--- RECORDS PROVIDED ---
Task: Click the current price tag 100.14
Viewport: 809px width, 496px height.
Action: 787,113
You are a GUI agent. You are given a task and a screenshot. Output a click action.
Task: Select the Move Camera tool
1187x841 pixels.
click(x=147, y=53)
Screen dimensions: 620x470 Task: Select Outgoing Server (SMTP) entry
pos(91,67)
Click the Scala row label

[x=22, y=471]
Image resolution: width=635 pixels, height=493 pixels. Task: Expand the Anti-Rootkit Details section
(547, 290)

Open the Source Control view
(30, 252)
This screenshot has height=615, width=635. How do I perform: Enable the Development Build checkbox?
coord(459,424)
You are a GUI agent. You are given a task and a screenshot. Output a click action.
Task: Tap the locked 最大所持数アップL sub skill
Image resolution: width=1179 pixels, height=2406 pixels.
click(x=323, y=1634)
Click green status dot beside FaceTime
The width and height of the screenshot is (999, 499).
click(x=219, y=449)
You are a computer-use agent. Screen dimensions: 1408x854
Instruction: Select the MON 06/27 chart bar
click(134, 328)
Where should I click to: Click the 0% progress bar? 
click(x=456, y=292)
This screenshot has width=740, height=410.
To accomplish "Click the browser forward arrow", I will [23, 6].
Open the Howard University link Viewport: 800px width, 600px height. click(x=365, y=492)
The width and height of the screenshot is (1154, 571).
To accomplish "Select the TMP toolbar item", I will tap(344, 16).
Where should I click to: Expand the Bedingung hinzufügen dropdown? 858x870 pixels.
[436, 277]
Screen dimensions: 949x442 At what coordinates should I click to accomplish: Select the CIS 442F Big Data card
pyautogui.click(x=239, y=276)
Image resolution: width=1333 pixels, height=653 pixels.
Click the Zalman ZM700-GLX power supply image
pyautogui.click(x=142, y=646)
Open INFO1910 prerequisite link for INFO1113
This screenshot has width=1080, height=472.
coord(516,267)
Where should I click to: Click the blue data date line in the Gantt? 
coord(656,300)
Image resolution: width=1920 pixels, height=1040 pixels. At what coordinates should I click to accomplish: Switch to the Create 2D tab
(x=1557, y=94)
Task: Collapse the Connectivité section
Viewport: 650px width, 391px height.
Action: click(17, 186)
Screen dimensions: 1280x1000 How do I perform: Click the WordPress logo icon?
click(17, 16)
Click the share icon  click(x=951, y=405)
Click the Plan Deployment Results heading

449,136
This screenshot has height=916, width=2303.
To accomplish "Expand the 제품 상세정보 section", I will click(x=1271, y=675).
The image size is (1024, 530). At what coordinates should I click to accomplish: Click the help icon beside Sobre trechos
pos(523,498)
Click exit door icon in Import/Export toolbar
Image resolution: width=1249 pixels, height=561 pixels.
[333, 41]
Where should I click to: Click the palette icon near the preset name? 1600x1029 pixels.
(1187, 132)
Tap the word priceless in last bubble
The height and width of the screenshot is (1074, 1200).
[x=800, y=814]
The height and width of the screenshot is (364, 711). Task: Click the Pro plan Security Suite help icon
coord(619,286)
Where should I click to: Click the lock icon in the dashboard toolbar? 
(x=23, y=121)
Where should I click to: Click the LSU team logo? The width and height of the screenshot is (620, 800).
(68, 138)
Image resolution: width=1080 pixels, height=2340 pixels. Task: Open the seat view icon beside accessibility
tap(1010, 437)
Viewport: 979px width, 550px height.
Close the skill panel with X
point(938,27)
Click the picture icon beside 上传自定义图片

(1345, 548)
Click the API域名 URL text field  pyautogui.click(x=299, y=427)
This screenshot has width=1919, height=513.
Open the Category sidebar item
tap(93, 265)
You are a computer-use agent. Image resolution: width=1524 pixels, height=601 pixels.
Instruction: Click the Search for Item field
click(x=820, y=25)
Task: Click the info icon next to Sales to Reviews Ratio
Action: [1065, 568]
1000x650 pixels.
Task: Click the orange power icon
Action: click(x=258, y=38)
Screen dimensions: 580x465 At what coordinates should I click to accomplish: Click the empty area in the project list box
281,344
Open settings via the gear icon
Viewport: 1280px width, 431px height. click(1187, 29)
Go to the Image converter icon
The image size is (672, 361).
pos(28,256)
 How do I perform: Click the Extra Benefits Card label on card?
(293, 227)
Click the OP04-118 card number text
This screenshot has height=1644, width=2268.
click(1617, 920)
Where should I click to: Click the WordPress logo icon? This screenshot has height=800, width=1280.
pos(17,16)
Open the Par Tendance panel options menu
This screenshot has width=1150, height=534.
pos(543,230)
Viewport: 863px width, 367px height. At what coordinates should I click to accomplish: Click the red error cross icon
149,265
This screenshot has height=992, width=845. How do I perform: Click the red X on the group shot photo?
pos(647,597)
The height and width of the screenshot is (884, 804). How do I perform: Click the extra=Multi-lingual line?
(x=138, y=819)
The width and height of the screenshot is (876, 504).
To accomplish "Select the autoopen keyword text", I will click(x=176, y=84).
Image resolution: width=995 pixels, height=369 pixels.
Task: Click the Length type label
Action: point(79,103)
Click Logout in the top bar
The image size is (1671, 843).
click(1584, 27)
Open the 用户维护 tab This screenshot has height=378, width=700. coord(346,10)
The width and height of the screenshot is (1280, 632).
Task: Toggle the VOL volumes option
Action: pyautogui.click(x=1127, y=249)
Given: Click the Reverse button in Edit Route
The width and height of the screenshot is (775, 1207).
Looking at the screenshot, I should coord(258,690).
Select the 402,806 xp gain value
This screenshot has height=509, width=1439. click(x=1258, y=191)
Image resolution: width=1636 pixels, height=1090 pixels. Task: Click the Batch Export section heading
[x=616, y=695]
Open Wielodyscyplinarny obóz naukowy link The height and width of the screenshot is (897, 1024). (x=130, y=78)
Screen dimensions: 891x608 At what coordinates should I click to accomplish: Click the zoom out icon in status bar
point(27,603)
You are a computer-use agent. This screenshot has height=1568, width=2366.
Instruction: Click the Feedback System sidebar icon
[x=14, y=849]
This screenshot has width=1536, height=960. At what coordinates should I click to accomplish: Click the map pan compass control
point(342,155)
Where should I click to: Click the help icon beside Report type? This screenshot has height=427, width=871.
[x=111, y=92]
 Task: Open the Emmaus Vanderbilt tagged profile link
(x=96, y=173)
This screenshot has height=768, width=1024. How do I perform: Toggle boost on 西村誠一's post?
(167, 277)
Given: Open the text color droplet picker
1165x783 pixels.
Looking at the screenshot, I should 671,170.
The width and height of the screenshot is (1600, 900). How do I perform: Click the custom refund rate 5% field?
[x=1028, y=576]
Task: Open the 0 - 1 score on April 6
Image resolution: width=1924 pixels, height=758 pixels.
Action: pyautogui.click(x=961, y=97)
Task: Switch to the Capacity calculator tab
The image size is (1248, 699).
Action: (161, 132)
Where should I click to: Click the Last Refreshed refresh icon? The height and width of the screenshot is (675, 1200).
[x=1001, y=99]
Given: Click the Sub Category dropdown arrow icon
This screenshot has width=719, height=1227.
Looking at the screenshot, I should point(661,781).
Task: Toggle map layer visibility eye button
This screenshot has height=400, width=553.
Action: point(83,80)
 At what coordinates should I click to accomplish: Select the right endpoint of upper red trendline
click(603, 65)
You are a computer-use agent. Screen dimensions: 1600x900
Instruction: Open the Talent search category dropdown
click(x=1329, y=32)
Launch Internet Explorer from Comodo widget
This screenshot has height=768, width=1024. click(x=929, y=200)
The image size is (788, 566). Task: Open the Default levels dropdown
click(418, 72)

--- AIM OF THE TASK ---
Please extract exactly, and only, the lines from the line containing "You are a computer-use agent. This" through the last line of the records.

--- ANSWER BOX ---
You are a computer-use agent. This screenshot has height=1568, width=2366.
Instruction: Click the Feedback System sidebar icon
[x=14, y=849]
This screenshot has width=1536, height=960. At what coordinates should I click to accomplish: Click the map pan compass control
point(342,155)
Where should I click to: Click the help icon beside Report type? This screenshot has height=427, width=871.
[x=111, y=92]
 Task: Open the Emmaus Vanderbilt tagged profile link
(x=96, y=173)
This screenshot has height=768, width=1024. How do I perform: Toggle boost on 西村誠一's post?
(167, 277)
Given: Open the text color droplet picker
1165x783 pixels.
Looking at the screenshot, I should 671,170.
The width and height of the screenshot is (1600, 900). How do I perform: Click the custom refund rate 5% field?
[x=1028, y=576]
Task: Open the 0 - 1 score on April 6
Image resolution: width=1924 pixels, height=758 pixels.
Action: pyautogui.click(x=961, y=97)
Task: Switch to the Capacity calculator tab
The image size is (1248, 699).
Action: (161, 132)
Where should I click to: Click the Last Refreshed refresh icon? The height and width of the screenshot is (675, 1200).
[x=1001, y=99]
Given: Click the Sub Category dropdown arrow icon
This screenshot has width=719, height=1227.
Looking at the screenshot, I should point(661,781).
Task: Toggle map layer visibility eye button
This screenshot has height=400, width=553.
Action: point(83,80)
 At what coordinates should I click to accomplish: Select the right endpoint of upper red trendline
click(603, 65)
You are a computer-use agent. Screen dimensions: 1600x900
Instruction: Open the Talent search category dropdown
click(x=1329, y=32)
Launch Internet Explorer from Comodo widget
This screenshot has height=768, width=1024. click(x=929, y=200)
The image size is (788, 566). Task: Open the Default levels dropdown
click(418, 72)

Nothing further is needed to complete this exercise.